In recent news, a bite from a red fire ant from Latin America is enough to cause humans to slip into a coma, while giant snails munch on crops and vegetables in South China, and the invasive trees from Central Asia are causing a threat in the ecosystem of northwest China.
Due to this threat and influx of non-native species, China worries on the adverse effects this may bring about; thus, experts are calling for specific laws and regulations in controlling the spread of these species.
According to the fourth National Seminar on Biological Invasion, 51 out of the 100 threatening invasive species in the world were found in China. The seminar was held this week in Nanning, the capital of south China's Guangxi Zhuang Autonomous Region.
Of the 40 million trees that die due to insect damage annually, two-thirds suffered due to non-native species.

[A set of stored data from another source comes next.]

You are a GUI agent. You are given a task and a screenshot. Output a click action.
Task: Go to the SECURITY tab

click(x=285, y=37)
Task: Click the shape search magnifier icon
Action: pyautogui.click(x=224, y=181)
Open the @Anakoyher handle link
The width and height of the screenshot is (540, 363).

In 2000, only 500 batches of non-native species were intercepted, but these numbers skyrocketed to 610,000 in 2013, according to Zhao Shucong, head of China's national forestry bureau.

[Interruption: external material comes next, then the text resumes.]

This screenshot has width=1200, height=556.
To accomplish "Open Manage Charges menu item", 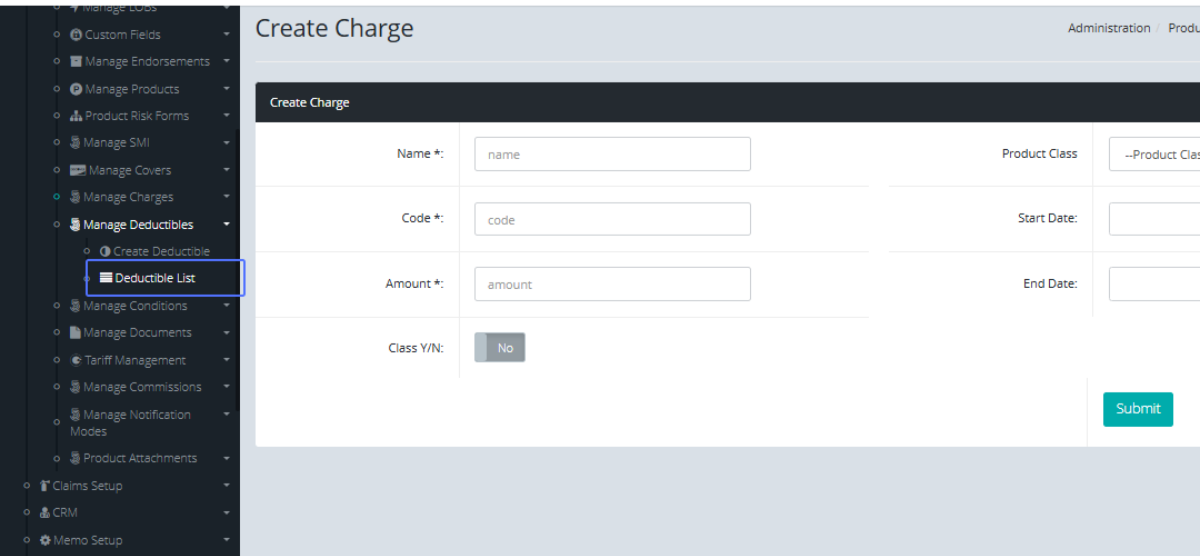I will click(x=128, y=198).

In the last century, there were 25 foreign species that have been recorded to have made its way into China. Today, experts have found 13 new species in the last 14 years alone.
"In the decade before 2004, only one or two invasive species were found, but in the past ten years, we have discovered at least one new non-native species each year," said Liu Wanxue, an expert on biological invasion at the Chinese Academy of Agricultural Sciences.
"It is necessary for China to come up with a comprehensive warning mechanism to stop them entering the country," Liu explained.